Bardzo się cieszę , że ciasto smakuje:)
Moje ciasto właśnie sie piecze w piekarniku. Jestem troche przerażona, bo troche mam przypalone rodzynki (najbardziej te, które sparzyłam wodą-dosypałam też trochę prosto z paczki), a piekę w temp. 150 stopni z termoobiegiem. Nie wiem czy dobrze zrobiłam, bo dałam pokrojone pomarańcze w kostkę. Czy sok z pomarańczy nie zepsuje tego ciasta? Czy wyrośnie tak jak powinno? Wkrótce się odezwę i powiem jak wyszło. Trzymajcie kciuki!

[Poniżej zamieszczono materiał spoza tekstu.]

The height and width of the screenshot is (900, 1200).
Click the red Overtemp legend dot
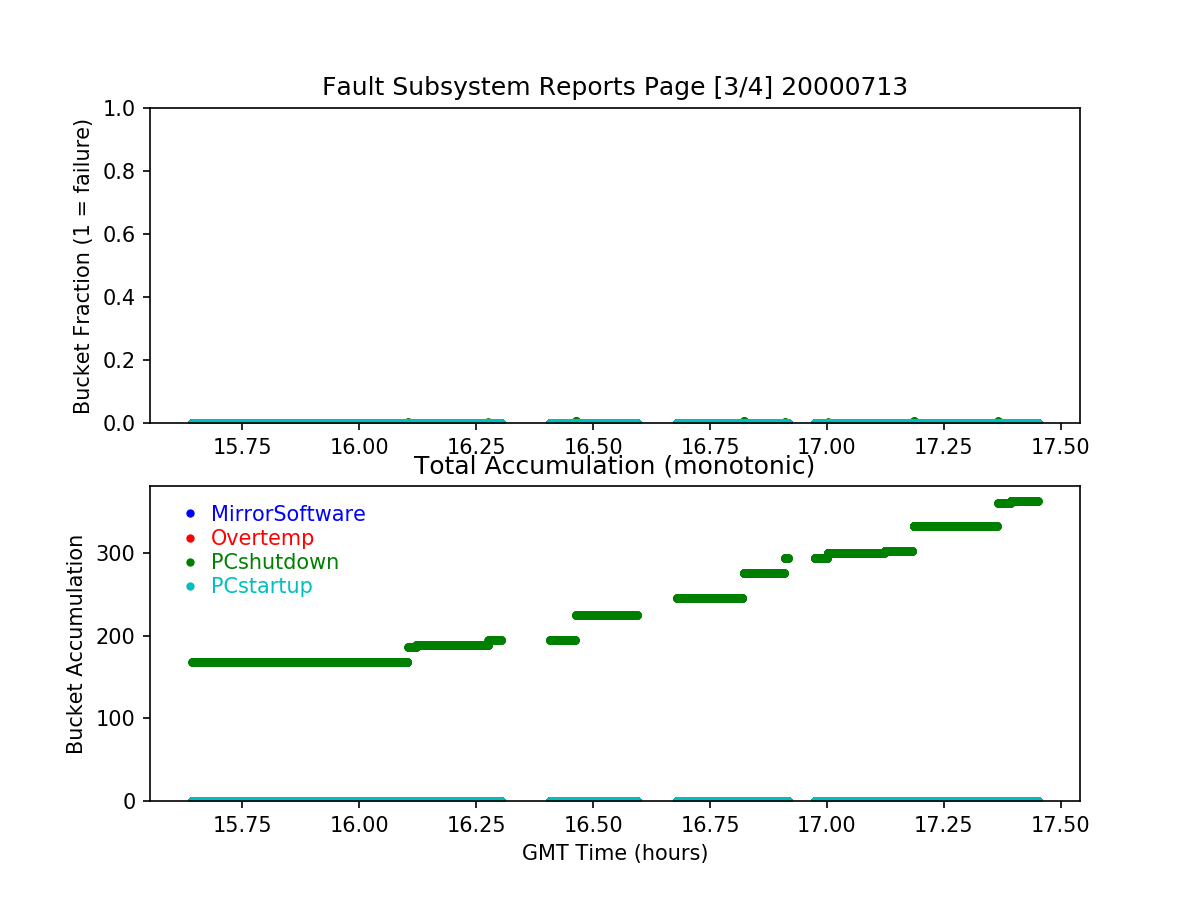click(x=190, y=538)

trzymam :) mam nadzieję , ze nie będzie aż tak tragicznie jak piszesz, a moze podczas pieczenia przykryć ciasto folią aluminiową , zeby rodzynki się nie spiekły za bardzo , ale to nie od razu , tylko po ok 20 min pieczenia pozdrawiam
No więc teraz powiem całą prawdę na temat tego ciasta...............;-)
Strach ma wielkie oczy!
Więc tak: ciasto bardzo ładnie wyrosło, ciekawie pachnie i smakuje (ile miało być tego olejku?).
Spalone rodzynki powyciagałam i wyrzuciłam, a wierzch pomazałam polewą cytrynową (dobrze, ze miałam w lodówce).
Myślę, że mogło byc dużo lepiej, ale nie jest źle.
Przepis polecam innym, bo ciasto jest ciekawe i smaczne.
Myślę , że olejku to tak na oko , zależy jak kto lubi , ja zazwyczaj daję tak połowe buteleczki :)
ten przepis wygląda smakowicie.... niedługo go zrobię....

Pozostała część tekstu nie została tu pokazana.